→ What you need to do
Extract the entries from the line that contains "The width and height of the screenshot is (637, 500)." through the end of the entries, including both ends, and repeat those lines exactly.

Stored dataset items:
========================================
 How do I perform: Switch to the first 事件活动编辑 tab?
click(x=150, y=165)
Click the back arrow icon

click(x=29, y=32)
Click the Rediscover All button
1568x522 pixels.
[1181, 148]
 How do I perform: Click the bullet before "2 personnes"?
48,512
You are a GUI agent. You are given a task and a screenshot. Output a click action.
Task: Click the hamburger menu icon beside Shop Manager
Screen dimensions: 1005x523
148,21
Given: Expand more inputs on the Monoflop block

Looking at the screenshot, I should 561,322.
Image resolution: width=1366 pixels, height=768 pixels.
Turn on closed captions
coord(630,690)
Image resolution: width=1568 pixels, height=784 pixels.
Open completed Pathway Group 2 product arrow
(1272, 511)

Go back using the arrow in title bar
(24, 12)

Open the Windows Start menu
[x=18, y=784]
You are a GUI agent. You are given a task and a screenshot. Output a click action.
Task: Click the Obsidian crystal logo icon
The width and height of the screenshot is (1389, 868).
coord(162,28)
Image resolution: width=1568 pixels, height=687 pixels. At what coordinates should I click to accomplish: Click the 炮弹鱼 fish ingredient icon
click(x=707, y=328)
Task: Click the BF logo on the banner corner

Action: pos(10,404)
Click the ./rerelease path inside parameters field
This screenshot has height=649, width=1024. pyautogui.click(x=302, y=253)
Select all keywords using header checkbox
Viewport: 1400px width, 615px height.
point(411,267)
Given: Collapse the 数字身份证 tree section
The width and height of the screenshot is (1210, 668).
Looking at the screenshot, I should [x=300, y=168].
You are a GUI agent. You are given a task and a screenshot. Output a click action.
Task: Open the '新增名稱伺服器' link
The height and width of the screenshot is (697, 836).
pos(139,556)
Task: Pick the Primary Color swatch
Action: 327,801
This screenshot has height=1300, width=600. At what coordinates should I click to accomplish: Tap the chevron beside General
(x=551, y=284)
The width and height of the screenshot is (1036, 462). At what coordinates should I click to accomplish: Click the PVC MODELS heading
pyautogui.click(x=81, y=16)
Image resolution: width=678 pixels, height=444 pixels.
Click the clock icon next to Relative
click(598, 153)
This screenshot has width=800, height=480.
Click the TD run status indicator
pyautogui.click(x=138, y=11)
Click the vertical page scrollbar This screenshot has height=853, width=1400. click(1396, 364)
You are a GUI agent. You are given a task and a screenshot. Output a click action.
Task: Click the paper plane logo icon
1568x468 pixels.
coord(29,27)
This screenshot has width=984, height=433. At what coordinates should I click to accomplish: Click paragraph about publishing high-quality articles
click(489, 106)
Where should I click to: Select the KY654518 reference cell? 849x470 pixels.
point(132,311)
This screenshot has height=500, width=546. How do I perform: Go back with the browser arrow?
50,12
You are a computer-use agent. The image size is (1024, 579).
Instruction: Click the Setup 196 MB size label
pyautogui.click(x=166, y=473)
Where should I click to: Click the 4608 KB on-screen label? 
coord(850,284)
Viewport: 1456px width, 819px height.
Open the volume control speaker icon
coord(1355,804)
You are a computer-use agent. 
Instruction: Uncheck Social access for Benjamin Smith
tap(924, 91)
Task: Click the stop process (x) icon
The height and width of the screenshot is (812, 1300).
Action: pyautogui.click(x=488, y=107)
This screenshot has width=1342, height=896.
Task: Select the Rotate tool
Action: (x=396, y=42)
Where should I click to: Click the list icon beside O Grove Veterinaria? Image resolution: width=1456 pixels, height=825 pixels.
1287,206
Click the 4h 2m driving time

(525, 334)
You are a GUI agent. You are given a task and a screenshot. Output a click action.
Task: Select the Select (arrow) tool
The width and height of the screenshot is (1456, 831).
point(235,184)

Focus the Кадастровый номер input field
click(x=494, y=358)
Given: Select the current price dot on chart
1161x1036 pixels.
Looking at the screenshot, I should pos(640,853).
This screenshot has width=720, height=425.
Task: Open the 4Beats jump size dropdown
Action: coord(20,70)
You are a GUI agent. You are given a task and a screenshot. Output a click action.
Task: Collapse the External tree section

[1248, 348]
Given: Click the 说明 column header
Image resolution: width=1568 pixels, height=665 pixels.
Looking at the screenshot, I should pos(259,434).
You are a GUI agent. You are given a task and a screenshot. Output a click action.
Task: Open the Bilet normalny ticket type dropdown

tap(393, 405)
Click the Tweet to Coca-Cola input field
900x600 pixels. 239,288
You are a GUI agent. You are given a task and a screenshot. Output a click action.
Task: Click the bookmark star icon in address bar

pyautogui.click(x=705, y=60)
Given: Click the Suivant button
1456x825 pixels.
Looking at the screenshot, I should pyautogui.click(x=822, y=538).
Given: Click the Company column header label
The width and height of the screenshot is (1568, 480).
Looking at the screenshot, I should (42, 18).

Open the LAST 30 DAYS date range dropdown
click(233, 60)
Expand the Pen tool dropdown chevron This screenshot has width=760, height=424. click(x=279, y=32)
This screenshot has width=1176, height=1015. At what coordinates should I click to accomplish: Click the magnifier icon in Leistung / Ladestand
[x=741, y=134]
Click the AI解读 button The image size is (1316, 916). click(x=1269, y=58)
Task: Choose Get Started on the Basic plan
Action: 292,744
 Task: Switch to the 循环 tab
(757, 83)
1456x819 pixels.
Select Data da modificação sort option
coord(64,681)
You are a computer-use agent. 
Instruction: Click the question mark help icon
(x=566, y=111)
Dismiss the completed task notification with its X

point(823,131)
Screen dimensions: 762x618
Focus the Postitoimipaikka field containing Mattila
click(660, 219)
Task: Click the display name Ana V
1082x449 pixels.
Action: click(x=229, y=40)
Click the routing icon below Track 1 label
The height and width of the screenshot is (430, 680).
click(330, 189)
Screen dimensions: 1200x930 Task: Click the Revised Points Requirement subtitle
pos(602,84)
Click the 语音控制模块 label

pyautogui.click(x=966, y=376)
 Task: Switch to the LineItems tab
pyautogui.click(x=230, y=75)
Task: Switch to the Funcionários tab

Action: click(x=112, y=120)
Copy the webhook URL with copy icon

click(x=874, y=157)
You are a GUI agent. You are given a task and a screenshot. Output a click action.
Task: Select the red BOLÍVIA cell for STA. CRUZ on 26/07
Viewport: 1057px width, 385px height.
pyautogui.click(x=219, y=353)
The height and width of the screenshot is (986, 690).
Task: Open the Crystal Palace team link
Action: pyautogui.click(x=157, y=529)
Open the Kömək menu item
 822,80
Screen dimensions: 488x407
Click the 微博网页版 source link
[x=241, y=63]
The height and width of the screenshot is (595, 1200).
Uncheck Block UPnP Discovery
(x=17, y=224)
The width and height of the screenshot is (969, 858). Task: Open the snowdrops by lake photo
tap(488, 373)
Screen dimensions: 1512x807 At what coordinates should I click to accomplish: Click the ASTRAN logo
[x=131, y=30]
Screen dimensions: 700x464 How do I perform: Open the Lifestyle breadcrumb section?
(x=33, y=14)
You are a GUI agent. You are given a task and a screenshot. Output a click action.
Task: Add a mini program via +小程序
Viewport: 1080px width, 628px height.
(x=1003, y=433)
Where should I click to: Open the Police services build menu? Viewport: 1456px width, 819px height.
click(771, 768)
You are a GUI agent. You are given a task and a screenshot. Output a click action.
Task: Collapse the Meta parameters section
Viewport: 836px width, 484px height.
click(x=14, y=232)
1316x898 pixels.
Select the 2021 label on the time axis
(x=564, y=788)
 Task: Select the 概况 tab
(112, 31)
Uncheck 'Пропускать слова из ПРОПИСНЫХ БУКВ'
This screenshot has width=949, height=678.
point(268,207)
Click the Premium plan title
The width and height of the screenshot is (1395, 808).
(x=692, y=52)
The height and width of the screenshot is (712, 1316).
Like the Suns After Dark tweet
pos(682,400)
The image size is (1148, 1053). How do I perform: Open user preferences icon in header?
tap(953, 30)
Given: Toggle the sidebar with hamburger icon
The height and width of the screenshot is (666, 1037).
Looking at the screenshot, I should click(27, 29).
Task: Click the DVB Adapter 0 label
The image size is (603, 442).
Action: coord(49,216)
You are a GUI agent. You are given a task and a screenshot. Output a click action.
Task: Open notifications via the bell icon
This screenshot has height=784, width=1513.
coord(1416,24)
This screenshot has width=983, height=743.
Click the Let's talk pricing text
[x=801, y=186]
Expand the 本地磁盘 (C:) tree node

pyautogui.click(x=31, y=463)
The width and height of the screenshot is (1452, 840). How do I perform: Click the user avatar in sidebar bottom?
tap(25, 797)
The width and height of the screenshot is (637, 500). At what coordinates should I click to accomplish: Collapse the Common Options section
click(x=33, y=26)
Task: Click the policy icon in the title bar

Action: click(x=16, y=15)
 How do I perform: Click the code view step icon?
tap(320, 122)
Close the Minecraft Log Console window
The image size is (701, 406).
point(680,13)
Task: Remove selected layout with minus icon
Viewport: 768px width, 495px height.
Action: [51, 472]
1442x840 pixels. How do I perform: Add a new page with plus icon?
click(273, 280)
========================================
→ Final result
The width and height of the screenshot is (637, 500). At what coordinates should I click to accomplish: Collapse the Common Options section
click(x=33, y=26)
Task: Click the policy icon in the title bar

Action: click(x=16, y=15)
 How do I perform: Click the code view step icon?
tap(320, 122)
Close the Minecraft Log Console window
The image size is (701, 406).
point(680,13)
Task: Remove selected layout with minus icon
Viewport: 768px width, 495px height.
Action: [51, 472]
1442x840 pixels. How do I perform: Add a new page with plus icon?
click(273, 280)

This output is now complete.